Ce que le rapport de la CONAC établit

L'entrée figure au tableau des dénonciations ayant donné lieu à investigation, dans les termes suivants :

Objet de la dénonciation : « Divulgation de certaines épreuves de l'examen du Baccalauréat de l'Enseignement Secondaire Général, Session 2020, via les réseaux sociaux » — Lieu : Yaoundé, Douala — Administration concernée : Office du Baccalauréat du Cameroun (OBC) — Conclusions des investigations : « Dénonciation fondée » — Mesures prises : « Les suspects ont été mis à la disposition de la Division Régionale de la Police Judiciaire du Littoral, pour enquête approfondie et suites légales ».

  • Trois personnes sont mises en cause, désignées par leurs initiales.
  • Le rapport précise à leur sujet : « Tous inconnus du fichier du personnel de l'OBC ». C'est l'élément le plus intéressant du dossier : les auteurs identifiés ne sont pas des agents de l'Office.
  • La dénonciation est qualifiée de fondée par la CONAC, et transmise à la police judiciaire.

Ce qui n'est pas établi

  • Le point de départ de la fuite. Les suspects n'appartenant pas au personnel de l'OBC, la question de savoir comment les épreuves sont sorties du circuit officiel reste entière. Le rapport ne l'aborde pas.
  • Le canal technique : aucune intrusion dans un système d'information de l'OBC n'est décrite. « Via les réseaux sociaux » qualifie la diffusion, pas l'obtention.
  • L'ampleur : quelles épreuves, combien de candidats exposés, quelles conséquences sur la session.
  • Les suites judiciaires : aucune décision n'est rendue publique.

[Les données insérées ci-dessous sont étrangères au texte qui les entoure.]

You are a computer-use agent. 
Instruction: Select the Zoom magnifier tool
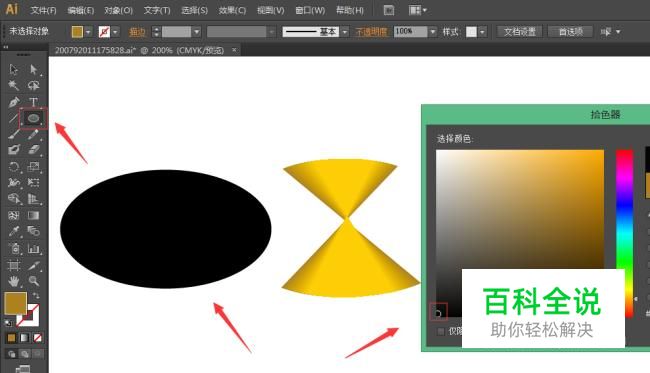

Correction apportée à cette fiche

Cette fiche était datée du 12 juillet 2024 et affirmait que l'OBC avait fait face à des « tentatives de forçage des résultats », des réseaux de « hackers locaux » proposant de « remonter les notes » contre paiement Mobile Money, et rattachait à ces faits les 255 sanctions prononcées en janvier 2026. Aucune intrusion dans les systèmes de l'OBC, ni aucune modification frauduleuse de notes par voie informatique, n'est documentée. Les 255 sanctions de janvier 2026 (208 candidats, 47 enseignants) sont réelles, mais les griefs officiellement retenus sont l'inscription frauduleuse, le rançonnement de candidats, la substitution de copies, les documents dissimulés et la participation à des groupes WhatsApp d'échange d'épreuves : de la fraude aux examens, dont le volet numérique se limite au canal de diffusion.

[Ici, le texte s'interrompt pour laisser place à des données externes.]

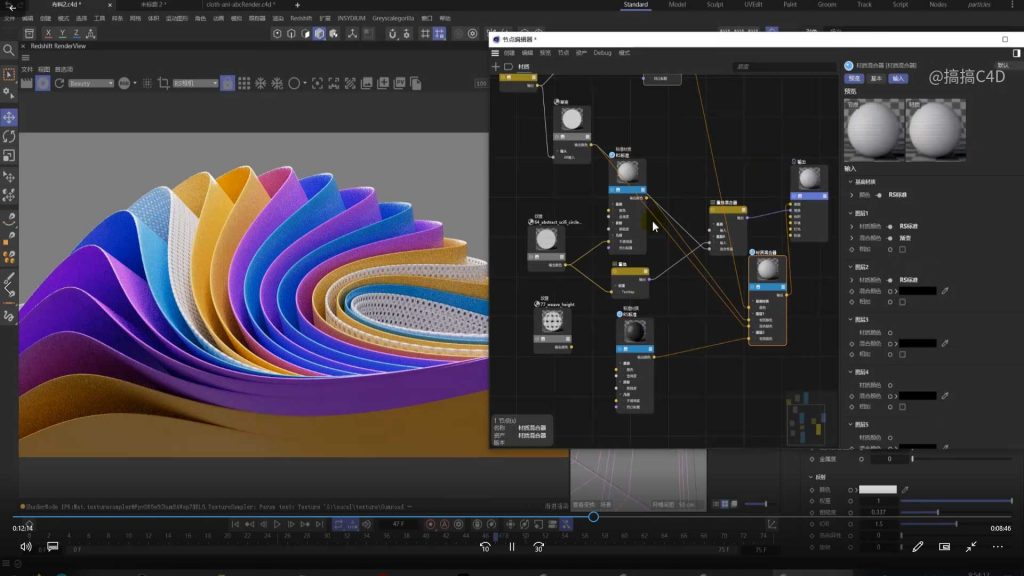Select the Move tool in left toolbar
The height and width of the screenshot is (576, 1024).
click(x=9, y=117)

La fiche a donc été réécrite sur le seul épisode disposant d'une source officielle, datée et opposable — la divulgation de juillet 2020 — et son champ Source, qui indiquait « Institutionnelle (OBC, Ministère de la Fonction Publique, ANTIC) » sans référencer aucun document, a été remplacé par le rapport de la CONAC.

Une question de périmètre

La fraude aux examens organisée par messagerie instantanée n'est pas une atteinte à la sécurité d'un système d'information. Elle figure ici parce que la divulgation de juillet 2020 a été qualifiée et instruite comme telle par une autorité publique, et parce que l'origine de la fuite — hors personnel de l'Office — n'a jamais été établie. Les sanctions disciplinaires annuelles de l'OBC, elles, ne relèvent pas de cette base.

Enjeux de gouvernance

Ce que cet incident donne à voir du cadre camerounais : ce qui est obligatoire, ce qui ne l'est pas, et ce dont personne n'a à rendre compte.

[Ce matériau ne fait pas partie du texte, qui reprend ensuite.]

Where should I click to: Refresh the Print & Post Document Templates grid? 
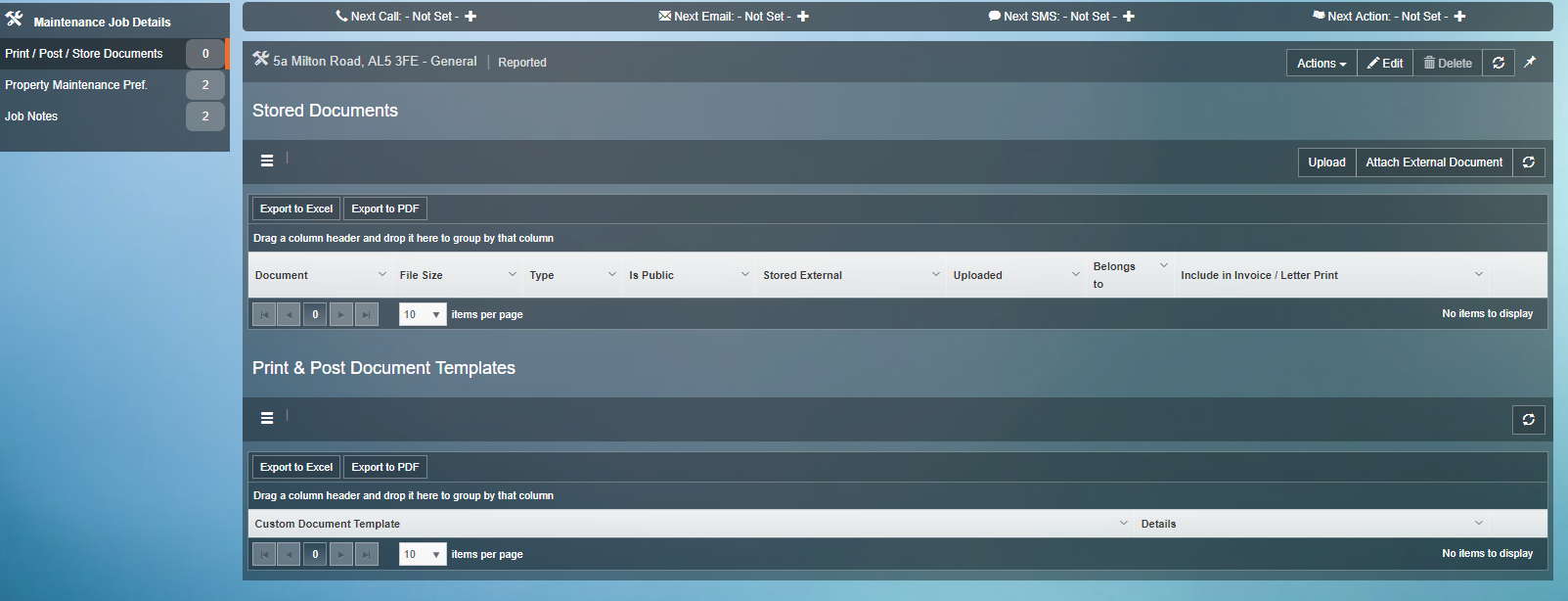pyautogui.click(x=1528, y=420)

G-03 Absence de communication publique périodique sur les incidents

L'épisode n'est connu que parce que la CONAC l'a consigné dans son rapport annuel 2020, au titre d'une dénonciation jugée fondée. Sans ce rapport, il n'en resterait rien : l'Office du Baccalauréat n'a pas communiqué. Et ce rapport relève du contrôle de la corruption, non d'un dispositif de publication des incidents — l'information n'est publique que par accident de compétence.

Recommandations
  • Sanctions Numériques : Automatiser le signalement des comptes Telegram proposant des fraudes aux autorités judiciaires.
Sources

CONAC — Rapport sur l'état de la lutte contre la corruption au Cameroun en 2020, page 38, tableau des dénonciations ayant fait l'objet d'investigations
https://conac.cm/wp-content/uploads/sites/3/2021/09/RAPPORT-CONAC-2020.pdf

Précision de datation : le rapport situe la dénonciation en « juillet 2020 » sans indiquer de jour. La date technique de la fiche (1er juillet 2020) est une convention de rattachement au mois ; elle ne doit pas être lue comme la date exacte des faits.